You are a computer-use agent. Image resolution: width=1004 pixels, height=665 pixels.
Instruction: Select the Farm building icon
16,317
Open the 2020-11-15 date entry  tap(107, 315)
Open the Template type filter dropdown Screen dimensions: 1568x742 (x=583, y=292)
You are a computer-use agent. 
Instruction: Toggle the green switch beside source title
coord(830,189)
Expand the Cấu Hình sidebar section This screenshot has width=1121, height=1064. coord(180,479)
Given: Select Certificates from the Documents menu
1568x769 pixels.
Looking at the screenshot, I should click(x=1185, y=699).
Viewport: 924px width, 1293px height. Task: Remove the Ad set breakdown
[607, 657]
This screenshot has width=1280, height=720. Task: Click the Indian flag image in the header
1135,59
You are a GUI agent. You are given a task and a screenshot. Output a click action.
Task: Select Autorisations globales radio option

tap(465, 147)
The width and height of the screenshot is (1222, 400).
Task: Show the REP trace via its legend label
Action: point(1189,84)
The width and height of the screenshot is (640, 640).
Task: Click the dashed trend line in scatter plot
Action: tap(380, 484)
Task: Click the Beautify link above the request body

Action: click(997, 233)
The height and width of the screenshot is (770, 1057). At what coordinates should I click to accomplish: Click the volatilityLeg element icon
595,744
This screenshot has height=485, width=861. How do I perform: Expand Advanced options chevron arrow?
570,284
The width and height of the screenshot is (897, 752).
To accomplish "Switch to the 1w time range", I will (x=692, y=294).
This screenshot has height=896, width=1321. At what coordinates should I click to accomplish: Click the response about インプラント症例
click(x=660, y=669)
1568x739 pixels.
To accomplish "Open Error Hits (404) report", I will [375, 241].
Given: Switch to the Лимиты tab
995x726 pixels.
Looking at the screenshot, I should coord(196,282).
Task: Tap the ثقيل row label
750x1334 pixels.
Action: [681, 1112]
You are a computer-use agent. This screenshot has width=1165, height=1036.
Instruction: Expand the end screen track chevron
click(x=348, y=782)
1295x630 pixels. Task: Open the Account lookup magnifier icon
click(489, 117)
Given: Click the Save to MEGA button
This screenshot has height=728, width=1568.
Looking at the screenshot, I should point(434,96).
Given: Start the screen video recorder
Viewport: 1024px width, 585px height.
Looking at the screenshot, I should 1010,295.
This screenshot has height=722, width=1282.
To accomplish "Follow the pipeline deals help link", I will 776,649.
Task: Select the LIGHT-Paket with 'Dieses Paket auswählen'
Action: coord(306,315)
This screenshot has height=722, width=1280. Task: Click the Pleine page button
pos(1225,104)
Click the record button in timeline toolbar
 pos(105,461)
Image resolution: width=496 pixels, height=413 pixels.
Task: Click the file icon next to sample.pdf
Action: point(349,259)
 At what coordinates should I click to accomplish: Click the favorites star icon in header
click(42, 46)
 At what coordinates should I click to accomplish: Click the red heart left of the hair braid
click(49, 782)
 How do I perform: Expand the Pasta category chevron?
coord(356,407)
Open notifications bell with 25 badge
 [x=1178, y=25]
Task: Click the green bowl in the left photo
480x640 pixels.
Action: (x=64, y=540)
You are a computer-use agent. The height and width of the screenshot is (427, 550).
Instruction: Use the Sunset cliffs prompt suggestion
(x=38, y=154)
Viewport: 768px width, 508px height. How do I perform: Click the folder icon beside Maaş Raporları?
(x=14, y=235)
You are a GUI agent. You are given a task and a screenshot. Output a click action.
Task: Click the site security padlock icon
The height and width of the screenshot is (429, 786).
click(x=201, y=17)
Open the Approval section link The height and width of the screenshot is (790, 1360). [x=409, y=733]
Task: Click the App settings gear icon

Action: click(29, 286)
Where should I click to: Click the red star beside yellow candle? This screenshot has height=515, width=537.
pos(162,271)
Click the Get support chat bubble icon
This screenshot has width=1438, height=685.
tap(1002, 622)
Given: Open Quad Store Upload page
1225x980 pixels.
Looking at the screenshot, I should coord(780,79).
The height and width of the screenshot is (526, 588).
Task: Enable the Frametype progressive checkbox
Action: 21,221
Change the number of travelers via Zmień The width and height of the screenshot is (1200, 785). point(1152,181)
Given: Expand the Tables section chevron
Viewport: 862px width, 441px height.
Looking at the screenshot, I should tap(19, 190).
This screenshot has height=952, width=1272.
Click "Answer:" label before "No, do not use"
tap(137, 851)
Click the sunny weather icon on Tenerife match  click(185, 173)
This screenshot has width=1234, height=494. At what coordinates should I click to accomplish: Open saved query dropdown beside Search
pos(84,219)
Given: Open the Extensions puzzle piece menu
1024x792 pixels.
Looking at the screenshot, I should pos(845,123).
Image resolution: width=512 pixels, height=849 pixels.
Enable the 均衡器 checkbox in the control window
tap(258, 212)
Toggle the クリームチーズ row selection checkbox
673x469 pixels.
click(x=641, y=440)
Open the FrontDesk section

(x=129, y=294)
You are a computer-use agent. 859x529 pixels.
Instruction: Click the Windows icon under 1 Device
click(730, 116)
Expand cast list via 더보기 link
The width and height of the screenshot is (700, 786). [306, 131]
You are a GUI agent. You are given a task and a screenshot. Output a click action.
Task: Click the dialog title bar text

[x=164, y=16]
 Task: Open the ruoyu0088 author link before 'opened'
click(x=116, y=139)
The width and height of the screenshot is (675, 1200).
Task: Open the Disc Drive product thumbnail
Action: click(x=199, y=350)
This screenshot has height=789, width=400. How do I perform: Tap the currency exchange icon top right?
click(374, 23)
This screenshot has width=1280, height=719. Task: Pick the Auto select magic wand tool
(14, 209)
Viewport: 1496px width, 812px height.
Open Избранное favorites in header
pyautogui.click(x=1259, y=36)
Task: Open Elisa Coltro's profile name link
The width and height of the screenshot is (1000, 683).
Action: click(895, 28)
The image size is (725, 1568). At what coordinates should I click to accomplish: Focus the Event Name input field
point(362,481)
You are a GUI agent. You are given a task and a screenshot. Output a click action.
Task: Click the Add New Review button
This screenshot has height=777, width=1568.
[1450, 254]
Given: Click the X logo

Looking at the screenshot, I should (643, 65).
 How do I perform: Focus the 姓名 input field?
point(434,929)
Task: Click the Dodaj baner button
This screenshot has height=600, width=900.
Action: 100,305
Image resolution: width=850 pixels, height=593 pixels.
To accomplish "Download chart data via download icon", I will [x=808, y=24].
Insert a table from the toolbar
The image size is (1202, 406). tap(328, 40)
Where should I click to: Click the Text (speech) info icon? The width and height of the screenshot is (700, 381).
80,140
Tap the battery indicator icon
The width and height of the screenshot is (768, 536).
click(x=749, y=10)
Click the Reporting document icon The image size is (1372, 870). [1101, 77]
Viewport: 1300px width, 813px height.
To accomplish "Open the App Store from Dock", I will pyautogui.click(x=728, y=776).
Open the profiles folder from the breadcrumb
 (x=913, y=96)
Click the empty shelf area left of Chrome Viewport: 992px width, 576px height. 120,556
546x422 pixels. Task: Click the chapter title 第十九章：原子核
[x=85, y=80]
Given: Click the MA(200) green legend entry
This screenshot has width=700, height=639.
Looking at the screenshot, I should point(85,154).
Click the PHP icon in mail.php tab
----
Please replace "Beautify" with "Prettify" everywhere in the material above and reproduce all of it, leaving everything else unchanged.

You are a computer-use agent. Image resolution: width=1004 pixels, height=665 pixels.
Instruction: Select the Farm building icon
16,317
Open the 2020-11-15 date entry  tap(107, 315)
Open the Template type filter dropdown Screen dimensions: 1568x742 (x=583, y=292)
You are a computer-use agent. 
Instruction: Toggle the green switch beside source title
coord(830,189)
Expand the Cấu Hình sidebar section This screenshot has width=1121, height=1064. coord(180,479)
Given: Select Certificates from the Documents menu
1568x769 pixels.
Looking at the screenshot, I should click(x=1185, y=699).
Viewport: 924px width, 1293px height. Task: Remove the Ad set breakdown
[607, 657]
This screenshot has width=1280, height=720. Task: Click the Indian flag image in the header
1135,59
You are a GUI agent. You are given a task and a screenshot. Output a click action.
Task: Select Autorisations globales radio option

tap(465, 147)
The width and height of the screenshot is (1222, 400).
Task: Show the REP trace via its legend label
Action: point(1189,84)
The width and height of the screenshot is (640, 640).
Task: Click the dashed trend line in scatter plot
Action: tap(380, 484)
Task: Click the Prettify link above the request body

Action: click(997, 233)
The height and width of the screenshot is (770, 1057). At what coordinates should I click to accomplish: Click the volatilityLeg element icon
595,744
This screenshot has height=485, width=861. How do I perform: Expand Advanced options chevron arrow?
570,284
The width and height of the screenshot is (897, 752).
To accomplish "Switch to the 1w time range", I will (x=692, y=294).
This screenshot has height=896, width=1321. At what coordinates should I click to accomplish: Click the response about インプラント症例
click(x=660, y=669)
1568x739 pixels.
To accomplish "Open Error Hits (404) report", I will [375, 241].
Given: Switch to the Лимиты tab
995x726 pixels.
Looking at the screenshot, I should coord(196,282).
Task: Tap the ثقيل row label
750x1334 pixels.
Action: [681, 1112]
You are a computer-use agent. This screenshot has width=1165, height=1036.
Instruction: Expand the end screen track chevron
click(x=348, y=782)
1295x630 pixels. Task: Open the Account lookup magnifier icon
click(489, 117)
Given: Click the Save to MEGA button
This screenshot has height=728, width=1568.
Looking at the screenshot, I should point(434,96).
Given: Start the screen video recorder
Viewport: 1024px width, 585px height.
Looking at the screenshot, I should 1010,295.
This screenshot has height=722, width=1282.
To accomplish "Follow the pipeline deals help link", I will 776,649.
Task: Select the LIGHT-Paket with 'Dieses Paket auswählen'
Action: coord(306,315)
This screenshot has height=722, width=1280. Task: Click the Pleine page button
pos(1225,104)
Click the record button in timeline toolbar
 pos(105,461)
Image resolution: width=496 pixels, height=413 pixels.
Task: Click the file icon next to sample.pdf
Action: point(349,259)
 At what coordinates should I click to accomplish: Click the favorites star icon in header
click(42, 46)
 At what coordinates should I click to accomplish: Click the red heart left of the hair braid
click(49, 782)
 How do I perform: Expand the Pasta category chevron?
coord(356,407)
Open notifications bell with 25 badge
 [x=1178, y=25]
Task: Click the green bowl in the left photo
480x640 pixels.
Action: (x=64, y=540)
You are a computer-use agent. The height and width of the screenshot is (427, 550).
Instruction: Use the Sunset cliffs prompt suggestion
(x=38, y=154)
Viewport: 768px width, 508px height. How do I perform: Click the folder icon beside Maaş Raporları?
(x=14, y=235)
You are a GUI agent. You are given a task and a screenshot. Output a click action.
Task: Click the site security padlock icon
The height and width of the screenshot is (429, 786).
click(x=201, y=17)
Open the Approval section link The height and width of the screenshot is (790, 1360). [x=409, y=733]
Task: Click the App settings gear icon

Action: click(29, 286)
Where should I click to: Click the red star beside yellow candle? This screenshot has height=515, width=537.
pos(162,271)
Click the Get support chat bubble icon
This screenshot has width=1438, height=685.
tap(1002, 622)
Given: Open Quad Store Upload page
1225x980 pixels.
Looking at the screenshot, I should coord(780,79).
The height and width of the screenshot is (526, 588).
Task: Enable the Frametype progressive checkbox
Action: 21,221
Change the number of travelers via Zmień The width and height of the screenshot is (1200, 785). point(1152,181)
Given: Expand the Tables section chevron
Viewport: 862px width, 441px height.
Looking at the screenshot, I should tap(19, 190).
This screenshot has height=952, width=1272.
Click "Answer:" label before "No, do not use"
tap(137, 851)
Click the sunny weather icon on Tenerife match  click(185, 173)
This screenshot has width=1234, height=494. At what coordinates should I click to accomplish: Open saved query dropdown beside Search
pos(84,219)
Given: Open the Extensions puzzle piece menu
1024x792 pixels.
Looking at the screenshot, I should pos(845,123).
Image resolution: width=512 pixels, height=849 pixels.
Enable the 均衡器 checkbox in the control window
tap(258, 212)
Toggle the クリームチーズ row selection checkbox
673x469 pixels.
click(x=641, y=440)
Open the FrontDesk section

(x=129, y=294)
You are a computer-use agent. 859x529 pixels.
Instruction: Click the Windows icon under 1 Device
click(730, 116)
Expand cast list via 더보기 link
The width and height of the screenshot is (700, 786). [306, 131]
You are a GUI agent. You are given a task and a screenshot. Output a click action.
Task: Click the dialog title bar text

[x=164, y=16]
 Task: Open the ruoyu0088 author link before 'opened'
click(x=116, y=139)
The width and height of the screenshot is (675, 1200).
Task: Open the Disc Drive product thumbnail
Action: click(x=199, y=350)
This screenshot has height=789, width=400. How do I perform: Tap the currency exchange icon top right?
click(374, 23)
This screenshot has width=1280, height=719. Task: Pick the Auto select magic wand tool
(14, 209)
Viewport: 1496px width, 812px height.
Open Избранное favorites in header
pyautogui.click(x=1259, y=36)
Task: Open Elisa Coltro's profile name link
The width and height of the screenshot is (1000, 683).
Action: click(895, 28)
The image size is (725, 1568). At what coordinates should I click to accomplish: Focus the Event Name input field
point(362,481)
You are a GUI agent. You are given a task and a screenshot. Output a click action.
Task: Click the Add New Review button
This screenshot has height=777, width=1568.
[1450, 254]
Given: Click the X logo

Looking at the screenshot, I should (643, 65).
 How do I perform: Focus the 姓名 input field?
point(434,929)
Task: Click the Dodaj baner button
This screenshot has height=600, width=900.
Action: 100,305
Image resolution: width=850 pixels, height=593 pixels.
To accomplish "Download chart data via download icon", I will [x=808, y=24].
Insert a table from the toolbar
The image size is (1202, 406). tap(328, 40)
Where should I click to: Click the Text (speech) info icon? The width and height of the screenshot is (700, 381).
80,140
Tap the battery indicator icon
The width and height of the screenshot is (768, 536).
click(x=749, y=10)
Click the Reporting document icon The image size is (1372, 870). [1101, 77]
Viewport: 1300px width, 813px height.
To accomplish "Open the App Store from Dock", I will pyautogui.click(x=728, y=776).
Open the profiles folder from the breadcrumb
 (x=913, y=96)
Click the empty shelf area left of Chrome Viewport: 992px width, 576px height. 120,556
546x422 pixels. Task: Click the chapter title 第十九章：原子核
[x=85, y=80]
Given: Click the MA(200) green legend entry
This screenshot has width=700, height=639.
Looking at the screenshot, I should point(85,154).
Click the PHP icon in mail.php tab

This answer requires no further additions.